8. An SSA structure analysis device applied to electronic equipment is characterized by comprising:

the analysis module is used for searching a target node corresponding to each CFG node from the data type of a source code of a programming language for each CFG node, extracting information in the target node and writing the information into the CFG node corresponding to the target node to obtain the analyzed CFG node, wherein the data type of the source code comprises a plurality of AST node types and a plurality of SSA node types;

and the association module is used for associating the analyzed CFG nodes with the relationship so as to obtain CFG structural data which can be used for data flow analysis.

9. The apparatus of claim 8, wherein the associating module comprises:

and the AST edge connecting sub-module is used for connecting the AST edges according to the inclusion relationship among the CFG nodes.

10. The apparatus of claim 9, wherein the node connection submodule is specifically configured to:

11. The apparatus of claim 8, further comprising:

and the vulnerability analysis module is used for carrying out vulnerability analysis on the CFG structure according to vulnerability analysis rules and a data flow analysis method to obtain a vulnerability detection result.

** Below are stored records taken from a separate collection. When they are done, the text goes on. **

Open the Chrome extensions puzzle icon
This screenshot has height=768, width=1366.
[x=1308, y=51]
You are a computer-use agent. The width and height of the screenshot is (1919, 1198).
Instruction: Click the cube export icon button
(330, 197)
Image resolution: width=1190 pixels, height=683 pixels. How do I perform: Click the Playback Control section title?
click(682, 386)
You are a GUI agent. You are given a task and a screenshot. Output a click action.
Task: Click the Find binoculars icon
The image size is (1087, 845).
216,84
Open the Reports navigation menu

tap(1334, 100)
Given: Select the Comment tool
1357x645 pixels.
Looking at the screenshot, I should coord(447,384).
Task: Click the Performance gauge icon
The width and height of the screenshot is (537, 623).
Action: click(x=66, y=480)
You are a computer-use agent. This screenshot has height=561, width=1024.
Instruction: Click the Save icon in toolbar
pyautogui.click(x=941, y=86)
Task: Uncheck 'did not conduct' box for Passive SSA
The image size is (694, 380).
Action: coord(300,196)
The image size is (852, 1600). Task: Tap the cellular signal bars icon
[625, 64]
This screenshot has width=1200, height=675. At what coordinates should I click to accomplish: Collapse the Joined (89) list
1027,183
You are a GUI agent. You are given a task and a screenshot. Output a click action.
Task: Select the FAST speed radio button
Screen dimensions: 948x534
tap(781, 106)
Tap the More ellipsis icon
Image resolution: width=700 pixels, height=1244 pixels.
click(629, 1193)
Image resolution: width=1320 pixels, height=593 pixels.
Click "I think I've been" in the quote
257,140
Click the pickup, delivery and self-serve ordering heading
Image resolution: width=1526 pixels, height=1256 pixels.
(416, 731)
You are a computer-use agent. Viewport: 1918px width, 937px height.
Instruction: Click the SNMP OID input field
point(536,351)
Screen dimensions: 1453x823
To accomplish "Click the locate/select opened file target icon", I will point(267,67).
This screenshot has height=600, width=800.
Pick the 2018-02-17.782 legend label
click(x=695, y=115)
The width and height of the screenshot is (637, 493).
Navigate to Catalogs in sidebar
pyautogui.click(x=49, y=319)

12. The apparatus of claim 8, further comprising:

13. The apparatus of claim 12, wherein the source code input module comprises:

14. The apparatus of claim 13, wherein the analysis submodule is specifically configured to:

15. An electronic device, comprising: a processor, a storage medium and a bus, the storage medium storing machine-readable instructions executable by the processor, the processor and the storage medium communicating via the bus when the electronic device is operating, the processor executing the machine-readable instructions to perform the steps of the method according to any one of claims 1 to 7.

16. A storage medium, having stored thereon a computer program which, when executed by a processor, performs the steps of the method according to any one of claims 1 to 7.